なぜなら、今、俺の目の前に元気そうなクロエがいる。
そして、クロエがモジモジしながら皿に乗ったクッキーを差し出してきた。
「レ、レヴォス様……クッキーを焼いてみたのですが……よければ、食べて頂けるでしょうか?」
「ん……? あ、ああ。いただこう」
クッキーをひとつ取って、ポリポリと食べる。
(……美味しい! 甘さ控えめでサクサクだ! でも、どこかで食べたような味だなぁ?)

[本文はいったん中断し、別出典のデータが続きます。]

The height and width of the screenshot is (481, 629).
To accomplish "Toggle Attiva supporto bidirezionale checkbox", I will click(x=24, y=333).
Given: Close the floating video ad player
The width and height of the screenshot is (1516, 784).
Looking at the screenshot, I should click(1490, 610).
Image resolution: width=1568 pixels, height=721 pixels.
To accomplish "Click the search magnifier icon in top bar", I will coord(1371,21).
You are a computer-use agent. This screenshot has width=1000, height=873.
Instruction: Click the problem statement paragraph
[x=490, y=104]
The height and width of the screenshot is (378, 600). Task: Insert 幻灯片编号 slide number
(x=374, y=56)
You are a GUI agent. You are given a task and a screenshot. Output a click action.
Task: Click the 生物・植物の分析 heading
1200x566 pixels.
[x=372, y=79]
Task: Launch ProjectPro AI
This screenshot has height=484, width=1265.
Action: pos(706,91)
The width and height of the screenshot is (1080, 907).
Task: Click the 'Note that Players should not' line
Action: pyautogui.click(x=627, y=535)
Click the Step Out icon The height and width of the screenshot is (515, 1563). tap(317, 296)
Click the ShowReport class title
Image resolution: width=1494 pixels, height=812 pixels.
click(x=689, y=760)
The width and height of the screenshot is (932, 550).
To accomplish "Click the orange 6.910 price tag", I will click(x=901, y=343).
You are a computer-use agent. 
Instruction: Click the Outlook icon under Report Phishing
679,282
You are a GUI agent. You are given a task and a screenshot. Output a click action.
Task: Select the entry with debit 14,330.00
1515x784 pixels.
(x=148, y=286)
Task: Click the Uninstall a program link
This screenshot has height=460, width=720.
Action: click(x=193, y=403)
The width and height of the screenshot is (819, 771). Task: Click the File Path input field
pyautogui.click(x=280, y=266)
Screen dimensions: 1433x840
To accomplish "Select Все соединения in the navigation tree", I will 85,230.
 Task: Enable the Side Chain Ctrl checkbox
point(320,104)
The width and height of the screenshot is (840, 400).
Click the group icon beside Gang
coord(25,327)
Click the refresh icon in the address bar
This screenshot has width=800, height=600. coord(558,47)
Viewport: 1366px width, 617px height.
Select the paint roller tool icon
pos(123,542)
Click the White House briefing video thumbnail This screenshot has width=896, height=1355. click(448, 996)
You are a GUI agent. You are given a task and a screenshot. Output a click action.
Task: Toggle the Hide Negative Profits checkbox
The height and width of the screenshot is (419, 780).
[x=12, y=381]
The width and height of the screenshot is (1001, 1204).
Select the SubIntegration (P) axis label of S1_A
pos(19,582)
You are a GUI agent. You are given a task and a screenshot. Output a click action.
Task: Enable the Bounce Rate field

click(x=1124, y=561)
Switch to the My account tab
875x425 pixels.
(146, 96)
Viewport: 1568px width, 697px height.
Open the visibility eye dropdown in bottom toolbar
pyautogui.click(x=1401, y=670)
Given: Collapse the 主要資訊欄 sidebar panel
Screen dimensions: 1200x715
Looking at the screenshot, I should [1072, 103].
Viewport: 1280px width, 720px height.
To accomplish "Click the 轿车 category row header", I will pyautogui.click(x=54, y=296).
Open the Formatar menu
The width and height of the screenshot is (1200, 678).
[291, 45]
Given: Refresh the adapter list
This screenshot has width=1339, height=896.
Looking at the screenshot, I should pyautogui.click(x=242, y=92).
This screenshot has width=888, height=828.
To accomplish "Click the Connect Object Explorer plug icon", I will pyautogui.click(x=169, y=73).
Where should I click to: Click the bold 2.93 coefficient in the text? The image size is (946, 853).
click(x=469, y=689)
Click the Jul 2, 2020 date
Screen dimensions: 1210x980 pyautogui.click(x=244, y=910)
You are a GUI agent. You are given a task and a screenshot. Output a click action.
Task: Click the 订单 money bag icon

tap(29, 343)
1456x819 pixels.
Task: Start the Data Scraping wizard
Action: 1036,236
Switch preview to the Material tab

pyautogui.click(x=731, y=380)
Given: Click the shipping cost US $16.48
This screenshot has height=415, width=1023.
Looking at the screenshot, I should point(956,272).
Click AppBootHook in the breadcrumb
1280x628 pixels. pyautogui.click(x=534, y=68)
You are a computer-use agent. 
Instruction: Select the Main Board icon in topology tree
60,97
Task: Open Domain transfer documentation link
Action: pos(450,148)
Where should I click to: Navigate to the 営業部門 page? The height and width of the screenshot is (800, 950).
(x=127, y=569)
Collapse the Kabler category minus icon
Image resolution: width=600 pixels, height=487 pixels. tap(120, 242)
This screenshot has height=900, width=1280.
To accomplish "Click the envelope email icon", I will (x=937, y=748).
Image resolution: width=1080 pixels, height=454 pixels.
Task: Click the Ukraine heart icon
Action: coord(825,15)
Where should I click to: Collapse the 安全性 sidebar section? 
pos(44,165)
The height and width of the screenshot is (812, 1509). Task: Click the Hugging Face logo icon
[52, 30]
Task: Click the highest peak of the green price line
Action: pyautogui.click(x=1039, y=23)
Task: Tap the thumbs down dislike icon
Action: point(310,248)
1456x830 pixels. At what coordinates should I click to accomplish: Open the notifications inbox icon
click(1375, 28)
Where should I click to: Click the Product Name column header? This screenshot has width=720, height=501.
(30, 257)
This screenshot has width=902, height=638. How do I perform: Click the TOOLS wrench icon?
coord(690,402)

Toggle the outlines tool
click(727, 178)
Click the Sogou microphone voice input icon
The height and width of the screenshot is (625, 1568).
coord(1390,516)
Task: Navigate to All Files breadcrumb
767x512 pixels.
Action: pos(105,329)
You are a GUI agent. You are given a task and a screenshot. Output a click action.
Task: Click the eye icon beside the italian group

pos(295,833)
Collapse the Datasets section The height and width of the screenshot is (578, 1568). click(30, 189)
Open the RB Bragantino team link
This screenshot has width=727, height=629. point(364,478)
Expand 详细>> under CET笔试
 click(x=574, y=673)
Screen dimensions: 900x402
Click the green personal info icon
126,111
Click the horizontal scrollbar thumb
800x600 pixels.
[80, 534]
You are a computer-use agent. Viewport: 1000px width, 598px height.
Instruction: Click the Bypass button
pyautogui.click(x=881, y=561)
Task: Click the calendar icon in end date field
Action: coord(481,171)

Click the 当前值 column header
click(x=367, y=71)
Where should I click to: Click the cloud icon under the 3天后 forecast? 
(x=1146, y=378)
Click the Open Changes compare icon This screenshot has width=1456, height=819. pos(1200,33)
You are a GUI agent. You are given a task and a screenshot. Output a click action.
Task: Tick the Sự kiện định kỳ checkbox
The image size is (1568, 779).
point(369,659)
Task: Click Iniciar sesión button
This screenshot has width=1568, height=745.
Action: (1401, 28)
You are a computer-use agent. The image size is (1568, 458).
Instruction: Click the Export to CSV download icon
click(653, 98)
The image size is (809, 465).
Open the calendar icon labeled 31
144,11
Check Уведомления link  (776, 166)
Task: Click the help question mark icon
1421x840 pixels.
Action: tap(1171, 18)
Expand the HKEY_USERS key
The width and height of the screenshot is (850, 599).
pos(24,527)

俺がクッキーを食べている間、クロエは俺をじーっと、穴が開くほど見つめていた。
「ふむ、悪くないな。魔法だけでなく、料理にも精通していたのか」
「い、いえ! メイドのコレットさんに教えてもらって、作ってみたんです。(レヴォス様に、喜んで欲しくて……!)」
「そうか。自宅にように寛いでいるなら結構だ。好きに振る舞うがいい」
そう言葉をかけたが、クロエは皿を持ったまま、呆然と俺を見つめて動かない。
(もしかして、クロエちゃんもクッキーを食べたいのかな? お皿を持っていて、両手が塞がっていて食べれないようだし)
俺は苦笑し、クッキーを一つ摘むと、そのままクロエの唇へと運んでやった。
「ふぇっ!? あ、もぐっ……」
「クロエ。……どうだ?」
「さ……最高れすぅ……!」
クロエは顔を耳まで真っ赤にして、フラフラしている。
やはり熱を出しているのだろうか?
(やっぱり、相当疲れてるみたいだなぁ……ちゃんと、しっかり休んでもらおう)
その時、背後からフォルテが声をかけてきた。
「レヴォス様、少々よろしいでしょうか?」
「ああ、どうした」
フォルテが渡してきたのは、重々しい封筒だった。
封蝋の紋章を見た瞬間、俺の気分は一気に最悪になった。
封蝋には、見紛うはずもない――我がムーングレイ家の紋章が刻印されていた。
中身を確認すると、案の定、差出人は俺の父『グランディア・ムーングレイ』。
もっとも、筆跡は代理人のものだろう。
多忙を極めるあの男が、直筆で息子の俺に手紙を書くはずがない。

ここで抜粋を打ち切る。